There also are a growing number of active packaging options such as time/temperature labels, which change color to provide a visual indicator of product freshness. This type of freshness indicator could eliminate premature disposal and reduce food waste.
Another type of active packaging moves beyond traditional passive barrier resins such as ethylene vinyl alcohol in multilayer structures to active scavenging and/or freshness-preserving technology. Today, active packaging reportedly can protect meat color better than modified-atmosphere packaging and has the potential to increase display life up to 30 days, halve the number of markdowns and past-sell-date units and cut food waste. It also can offer the advantages of case-ready packaging: hermetic seals, attractive graphics and lighter weight.
Lighter weight exerts a positive effect on transportation costs and is seen as enhancing sustainability. But lighter weight isn’t the only more sustainable option. Biodegradable films and packaging with recycled content are experiencing rising demand. In fact, the desire to convert to biodegradable dual-ovenable films is helping fuel overall demand for dual-ovenable lidding films, according to a report from Future Market Insights (FMI), in Valley Cottage, N.Y., Dual-Ovenable Lidding Films Market: Frozen Food and Meat Products … Global Industry Analysis and Opportunity Assessment, 2017-2027. Demand for biodegradable lidding film also is growing due to the popularity of packaging in trays and specialty containers, modified-atmosphere packaging and retort packaging, according to another FMI report, Biodegradable Lidding Films Market: Global Industry Analysis 2012-2016 and Opportunity Assessment; 2017–2027.
Polyethylene terephthalate trays and vacuum skin packaging can contain levels of recycled content near or at 100 percent. Trays combine clarity with recyclability. So the trays not only serve as a market for recycled material, but can themselves be recycled and converted into new trays or other products.
On the packaging line, quality control technology continues to advance as does the use of robotics. Metal detectors and X-ray inspection systems continue to evolve with multi-signal systems boosting sensitivity. Systems using dual X-ray signals, one high-energy and one low-energy, detect contaminants as small as 0.4 millimeter and significantly improve detection of low-density or soft contaminants such as bones. It also can inspect overlapping pieces like chicken nuggets.
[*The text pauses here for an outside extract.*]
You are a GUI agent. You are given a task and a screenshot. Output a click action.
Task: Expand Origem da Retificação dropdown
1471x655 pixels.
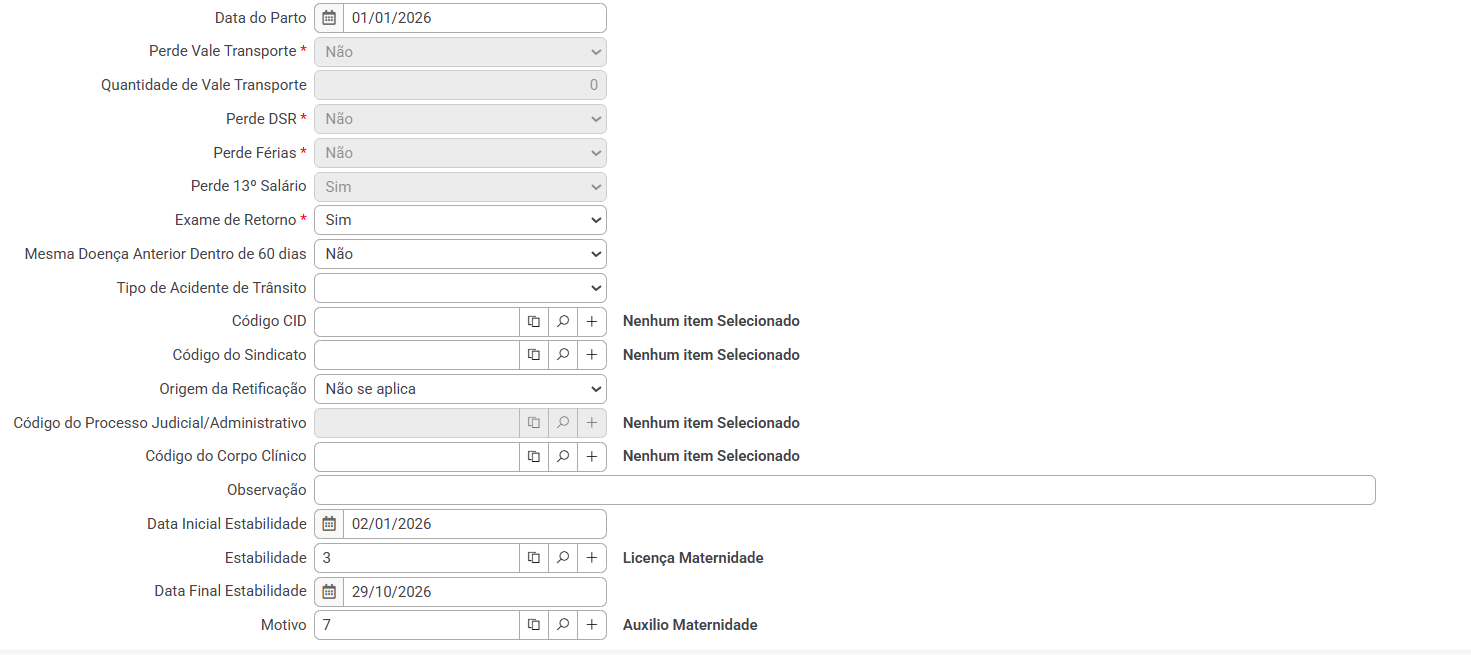[x=460, y=389]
Metal detectors also use multiple frequencies to overcome “product effect,” a longstanding challenge to effective inspection of conductive products like meat, poultry and seafood. The latest multi-frequency systems not only reduce false rejects due to product effect, but also enable inspection of products packaged in metallized film. Units are available in pipeline, gravity and aperture configurations.
A robotic system overcame tight space and budget constraints when Nortura needed to optimize palletizing. The agricultural cooperative headquartered in Oslo, Norway, produces processed and cured meat products for national distribution. It needed a system that could stack boxes of different sizes and weights at different heights. It also needed to be able to use the palletizing space for other purposes. A six-axis collaborative robot with a ceiling-mounted vision system occupies one-fifth of the space occupied by typical palletizing robots, which reside in a large fixed cell with safety caging.
A collaborative robot, or cobot, can work safely alongside human operators, automatically stopping if it runs into anything. In standby mode, it occupies only half a cubic meter of space. Its work area is a painted space on the floor, which marks the spot where the empty pallet is placed. When no pallet is present, the space is free.
The cobot is easy to program for different stack patterns and runs with minimal supervision. As soon as the vision system detects a pallet and boxes moving on the conveyor, it begins palletizing. It also checks weights to ensure all boxes are properly filled. Nortura estimates the payback for the palletizing system at less than one year for a one-shift operation, faster if they run two or three shifts.
As with robots, digitalization is assuming a larger role, changing how packaging lines are designed and operated, as well as how operators are trained. Digital flows are beginning to receive as much attention as physical flows. Combining CAD with actual operational logic creates a Digital Twin of a machine or process, allowing it to be fully tested and optimized before it’s built. This streamlines construction, installation, commissioning and ramp-up and eliminates conflicts between physical systems and controls that could cause a failure to meet performance objectives.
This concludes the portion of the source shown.